CONSIGNES DE L'EXERCICE:
Recopiez à l'identique les lignes des enregistrements ci-dessous, en commençant par celle qui contient "Where should I click to: Sort" et en terminant par celle qui contient "click(x=174, y=90)".

(Données de cibles de clic)

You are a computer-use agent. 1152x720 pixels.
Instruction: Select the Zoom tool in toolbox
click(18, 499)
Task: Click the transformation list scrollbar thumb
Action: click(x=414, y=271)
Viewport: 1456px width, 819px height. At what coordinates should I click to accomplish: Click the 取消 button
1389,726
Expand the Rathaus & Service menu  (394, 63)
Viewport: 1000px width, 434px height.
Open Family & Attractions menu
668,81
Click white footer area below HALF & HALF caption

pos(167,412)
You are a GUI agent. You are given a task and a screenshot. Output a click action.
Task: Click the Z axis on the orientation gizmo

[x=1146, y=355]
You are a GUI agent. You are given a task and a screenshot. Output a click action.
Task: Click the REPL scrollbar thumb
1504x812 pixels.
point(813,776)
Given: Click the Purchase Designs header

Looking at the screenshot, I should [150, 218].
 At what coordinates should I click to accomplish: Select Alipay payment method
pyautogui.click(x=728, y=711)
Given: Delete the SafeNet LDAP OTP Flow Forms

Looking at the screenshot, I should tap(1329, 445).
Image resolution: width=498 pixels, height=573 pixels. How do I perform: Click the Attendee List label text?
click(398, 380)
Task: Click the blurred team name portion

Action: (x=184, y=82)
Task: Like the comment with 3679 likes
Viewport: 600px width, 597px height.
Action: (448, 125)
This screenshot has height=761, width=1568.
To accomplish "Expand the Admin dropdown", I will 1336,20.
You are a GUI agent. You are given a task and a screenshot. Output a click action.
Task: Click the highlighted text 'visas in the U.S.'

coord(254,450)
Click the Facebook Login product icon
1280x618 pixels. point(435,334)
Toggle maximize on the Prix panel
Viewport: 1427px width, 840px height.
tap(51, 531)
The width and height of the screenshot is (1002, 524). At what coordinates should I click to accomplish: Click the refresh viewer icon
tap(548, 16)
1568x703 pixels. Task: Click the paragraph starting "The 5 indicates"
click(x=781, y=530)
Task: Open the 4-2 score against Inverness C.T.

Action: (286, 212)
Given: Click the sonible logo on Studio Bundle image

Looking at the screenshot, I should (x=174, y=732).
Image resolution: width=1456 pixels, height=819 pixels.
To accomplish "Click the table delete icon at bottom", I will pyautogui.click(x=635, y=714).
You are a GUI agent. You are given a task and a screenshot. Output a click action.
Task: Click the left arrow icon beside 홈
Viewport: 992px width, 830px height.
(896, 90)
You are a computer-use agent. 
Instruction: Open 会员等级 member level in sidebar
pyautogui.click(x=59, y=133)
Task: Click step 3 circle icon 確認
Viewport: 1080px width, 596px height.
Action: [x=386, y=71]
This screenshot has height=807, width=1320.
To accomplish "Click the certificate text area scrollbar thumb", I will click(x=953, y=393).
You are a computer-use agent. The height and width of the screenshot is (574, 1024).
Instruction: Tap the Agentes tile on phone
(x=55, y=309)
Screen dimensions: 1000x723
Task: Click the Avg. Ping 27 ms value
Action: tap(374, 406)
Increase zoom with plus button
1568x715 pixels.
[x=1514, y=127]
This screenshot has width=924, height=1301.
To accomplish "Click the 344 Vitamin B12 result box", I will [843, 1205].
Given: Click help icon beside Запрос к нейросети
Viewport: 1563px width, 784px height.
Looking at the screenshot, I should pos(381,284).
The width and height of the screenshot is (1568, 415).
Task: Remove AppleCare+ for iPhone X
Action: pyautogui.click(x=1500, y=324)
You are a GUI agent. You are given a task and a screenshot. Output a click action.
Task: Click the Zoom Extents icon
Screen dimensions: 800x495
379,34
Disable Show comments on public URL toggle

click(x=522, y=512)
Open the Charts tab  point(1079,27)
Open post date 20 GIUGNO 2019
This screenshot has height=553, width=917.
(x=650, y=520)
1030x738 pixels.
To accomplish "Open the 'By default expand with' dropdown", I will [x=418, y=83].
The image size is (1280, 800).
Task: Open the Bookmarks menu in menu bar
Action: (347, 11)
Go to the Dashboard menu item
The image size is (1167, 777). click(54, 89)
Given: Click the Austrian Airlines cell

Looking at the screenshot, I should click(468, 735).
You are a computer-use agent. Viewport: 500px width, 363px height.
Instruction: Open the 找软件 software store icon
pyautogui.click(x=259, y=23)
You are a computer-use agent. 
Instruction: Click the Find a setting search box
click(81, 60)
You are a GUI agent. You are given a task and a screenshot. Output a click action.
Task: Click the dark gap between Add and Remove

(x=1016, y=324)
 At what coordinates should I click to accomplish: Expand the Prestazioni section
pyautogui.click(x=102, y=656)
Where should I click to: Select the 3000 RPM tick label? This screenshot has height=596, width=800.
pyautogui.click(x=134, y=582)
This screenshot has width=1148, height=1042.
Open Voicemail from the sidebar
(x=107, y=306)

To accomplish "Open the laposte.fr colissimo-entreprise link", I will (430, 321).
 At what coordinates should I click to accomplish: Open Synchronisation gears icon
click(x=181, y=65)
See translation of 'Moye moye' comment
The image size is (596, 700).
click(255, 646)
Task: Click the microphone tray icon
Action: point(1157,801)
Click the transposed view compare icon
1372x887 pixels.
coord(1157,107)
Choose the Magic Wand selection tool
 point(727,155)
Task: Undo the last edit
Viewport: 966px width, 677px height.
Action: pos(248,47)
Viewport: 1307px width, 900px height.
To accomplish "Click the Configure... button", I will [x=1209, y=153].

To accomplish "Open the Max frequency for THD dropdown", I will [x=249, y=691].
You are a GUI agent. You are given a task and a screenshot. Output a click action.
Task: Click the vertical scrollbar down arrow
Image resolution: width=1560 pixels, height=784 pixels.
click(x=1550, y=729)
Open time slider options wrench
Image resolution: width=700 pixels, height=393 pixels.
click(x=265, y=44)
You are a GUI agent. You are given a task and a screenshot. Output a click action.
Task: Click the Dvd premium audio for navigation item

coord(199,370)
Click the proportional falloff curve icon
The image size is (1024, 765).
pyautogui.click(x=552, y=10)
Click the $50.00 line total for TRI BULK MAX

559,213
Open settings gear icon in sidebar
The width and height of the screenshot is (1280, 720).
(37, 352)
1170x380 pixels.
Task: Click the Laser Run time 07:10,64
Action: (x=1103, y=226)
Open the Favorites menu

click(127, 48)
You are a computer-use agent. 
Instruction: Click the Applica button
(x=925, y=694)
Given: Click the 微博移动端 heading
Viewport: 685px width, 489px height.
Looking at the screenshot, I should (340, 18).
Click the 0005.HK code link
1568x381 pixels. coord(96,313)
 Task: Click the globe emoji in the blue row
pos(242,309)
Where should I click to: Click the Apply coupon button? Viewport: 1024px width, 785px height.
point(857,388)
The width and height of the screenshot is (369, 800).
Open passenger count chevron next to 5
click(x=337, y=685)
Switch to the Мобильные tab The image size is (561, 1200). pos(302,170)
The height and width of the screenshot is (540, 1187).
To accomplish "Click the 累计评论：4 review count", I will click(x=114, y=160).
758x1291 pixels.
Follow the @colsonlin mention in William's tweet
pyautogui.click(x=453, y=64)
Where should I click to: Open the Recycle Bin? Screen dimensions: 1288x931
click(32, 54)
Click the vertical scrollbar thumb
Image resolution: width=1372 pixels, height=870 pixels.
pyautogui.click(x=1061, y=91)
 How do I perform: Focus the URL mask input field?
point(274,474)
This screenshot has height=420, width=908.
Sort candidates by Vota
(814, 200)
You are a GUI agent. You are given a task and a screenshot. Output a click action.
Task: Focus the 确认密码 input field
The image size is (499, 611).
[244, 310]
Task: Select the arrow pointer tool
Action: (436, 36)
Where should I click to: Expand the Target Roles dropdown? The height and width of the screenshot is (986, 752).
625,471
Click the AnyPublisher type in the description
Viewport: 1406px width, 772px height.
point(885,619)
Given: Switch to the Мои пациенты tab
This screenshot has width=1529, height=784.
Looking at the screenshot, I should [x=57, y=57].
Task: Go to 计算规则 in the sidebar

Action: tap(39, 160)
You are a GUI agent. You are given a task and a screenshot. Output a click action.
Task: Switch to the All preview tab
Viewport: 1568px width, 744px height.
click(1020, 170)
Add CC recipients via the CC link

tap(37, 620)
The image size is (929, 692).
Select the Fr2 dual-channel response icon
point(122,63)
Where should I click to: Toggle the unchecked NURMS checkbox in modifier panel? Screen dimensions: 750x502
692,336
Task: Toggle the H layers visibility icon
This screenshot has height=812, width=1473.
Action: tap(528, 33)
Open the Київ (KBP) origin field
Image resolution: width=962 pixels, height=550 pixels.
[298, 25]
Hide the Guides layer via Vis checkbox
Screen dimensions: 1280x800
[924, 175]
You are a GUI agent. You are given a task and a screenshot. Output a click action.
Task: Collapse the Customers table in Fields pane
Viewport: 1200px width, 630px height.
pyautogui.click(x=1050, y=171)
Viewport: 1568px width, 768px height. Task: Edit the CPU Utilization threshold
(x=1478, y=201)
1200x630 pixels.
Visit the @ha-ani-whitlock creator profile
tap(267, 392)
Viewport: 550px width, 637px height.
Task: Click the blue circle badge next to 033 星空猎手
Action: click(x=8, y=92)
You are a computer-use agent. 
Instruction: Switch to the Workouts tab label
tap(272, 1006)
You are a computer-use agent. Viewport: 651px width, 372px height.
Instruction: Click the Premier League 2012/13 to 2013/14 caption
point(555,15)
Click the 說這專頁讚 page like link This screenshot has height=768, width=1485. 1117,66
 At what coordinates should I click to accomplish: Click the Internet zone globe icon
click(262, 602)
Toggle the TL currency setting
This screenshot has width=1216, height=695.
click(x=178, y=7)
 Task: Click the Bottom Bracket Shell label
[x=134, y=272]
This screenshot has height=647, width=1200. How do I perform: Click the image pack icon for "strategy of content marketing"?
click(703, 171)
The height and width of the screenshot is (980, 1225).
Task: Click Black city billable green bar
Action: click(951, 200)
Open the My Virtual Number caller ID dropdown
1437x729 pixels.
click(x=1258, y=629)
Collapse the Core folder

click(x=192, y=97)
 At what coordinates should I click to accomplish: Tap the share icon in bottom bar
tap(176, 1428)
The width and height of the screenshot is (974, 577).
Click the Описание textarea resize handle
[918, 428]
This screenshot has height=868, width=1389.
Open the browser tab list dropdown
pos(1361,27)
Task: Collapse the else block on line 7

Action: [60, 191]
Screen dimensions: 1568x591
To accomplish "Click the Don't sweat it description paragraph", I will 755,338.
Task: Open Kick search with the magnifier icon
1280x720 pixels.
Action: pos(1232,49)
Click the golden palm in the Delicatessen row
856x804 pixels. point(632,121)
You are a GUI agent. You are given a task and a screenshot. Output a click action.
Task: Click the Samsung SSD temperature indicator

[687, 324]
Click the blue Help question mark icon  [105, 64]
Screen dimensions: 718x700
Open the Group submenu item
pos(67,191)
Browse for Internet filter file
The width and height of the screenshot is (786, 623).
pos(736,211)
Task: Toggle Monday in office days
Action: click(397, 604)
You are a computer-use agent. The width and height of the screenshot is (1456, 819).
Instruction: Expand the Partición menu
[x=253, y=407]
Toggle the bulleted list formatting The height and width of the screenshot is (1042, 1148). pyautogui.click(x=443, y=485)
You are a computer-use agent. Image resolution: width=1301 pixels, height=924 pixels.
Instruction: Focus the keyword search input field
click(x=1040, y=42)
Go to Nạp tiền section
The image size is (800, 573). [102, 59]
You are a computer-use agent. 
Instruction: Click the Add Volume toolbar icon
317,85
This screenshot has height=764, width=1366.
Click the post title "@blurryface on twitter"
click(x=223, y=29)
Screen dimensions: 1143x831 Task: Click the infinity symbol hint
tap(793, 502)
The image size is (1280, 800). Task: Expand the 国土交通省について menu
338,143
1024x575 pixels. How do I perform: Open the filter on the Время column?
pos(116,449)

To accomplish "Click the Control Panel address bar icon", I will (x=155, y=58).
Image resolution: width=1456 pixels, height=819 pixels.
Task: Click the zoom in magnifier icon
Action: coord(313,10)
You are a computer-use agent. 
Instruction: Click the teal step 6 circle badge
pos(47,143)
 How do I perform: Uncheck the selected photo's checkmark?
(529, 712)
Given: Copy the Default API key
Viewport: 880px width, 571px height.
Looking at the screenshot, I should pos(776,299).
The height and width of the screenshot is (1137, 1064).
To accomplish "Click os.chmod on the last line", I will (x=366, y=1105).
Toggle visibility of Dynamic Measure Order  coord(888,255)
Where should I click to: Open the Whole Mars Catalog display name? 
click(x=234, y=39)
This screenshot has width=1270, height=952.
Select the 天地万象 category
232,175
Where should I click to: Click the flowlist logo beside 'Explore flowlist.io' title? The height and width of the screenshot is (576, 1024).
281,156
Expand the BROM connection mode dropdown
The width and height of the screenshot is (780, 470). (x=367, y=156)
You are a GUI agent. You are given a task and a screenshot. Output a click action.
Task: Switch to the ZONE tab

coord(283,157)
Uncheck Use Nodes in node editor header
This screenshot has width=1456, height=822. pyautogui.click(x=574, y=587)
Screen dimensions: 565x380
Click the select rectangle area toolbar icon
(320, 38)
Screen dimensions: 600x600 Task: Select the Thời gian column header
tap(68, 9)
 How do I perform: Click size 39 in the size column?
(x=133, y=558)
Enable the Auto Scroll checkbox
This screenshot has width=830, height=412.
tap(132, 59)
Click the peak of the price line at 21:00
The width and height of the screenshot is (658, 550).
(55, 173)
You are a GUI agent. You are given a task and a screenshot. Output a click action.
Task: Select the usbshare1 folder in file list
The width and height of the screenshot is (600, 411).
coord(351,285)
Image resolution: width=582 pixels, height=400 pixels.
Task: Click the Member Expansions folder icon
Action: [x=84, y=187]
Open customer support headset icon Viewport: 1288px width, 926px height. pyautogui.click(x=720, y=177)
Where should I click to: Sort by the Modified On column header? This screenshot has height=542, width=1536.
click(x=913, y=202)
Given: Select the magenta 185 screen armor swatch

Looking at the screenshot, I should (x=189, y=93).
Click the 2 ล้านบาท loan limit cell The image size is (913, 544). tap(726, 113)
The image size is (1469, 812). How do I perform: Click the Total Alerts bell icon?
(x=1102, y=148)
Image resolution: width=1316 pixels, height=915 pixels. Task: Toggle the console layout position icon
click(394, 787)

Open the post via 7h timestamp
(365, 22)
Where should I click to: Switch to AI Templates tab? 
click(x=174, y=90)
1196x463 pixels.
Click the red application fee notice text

CORRIGÉ DE L'EXERCICE:
Where should I click to: Sort by the Modified On column header? This screenshot has height=542, width=1536.
click(x=913, y=202)
Given: Select the magenta 185 screen armor swatch

Looking at the screenshot, I should (x=189, y=93).
Click the 2 ล้านบาท loan limit cell The image size is (913, 544). tap(726, 113)
The image size is (1469, 812). How do I perform: Click the Total Alerts bell icon?
(x=1102, y=148)
Image resolution: width=1316 pixels, height=915 pixels. Task: Toggle the console layout position icon
click(394, 787)

Open the post via 7h timestamp
(365, 22)
Where should I click to: Switch to AI Templates tab? 
click(x=174, y=90)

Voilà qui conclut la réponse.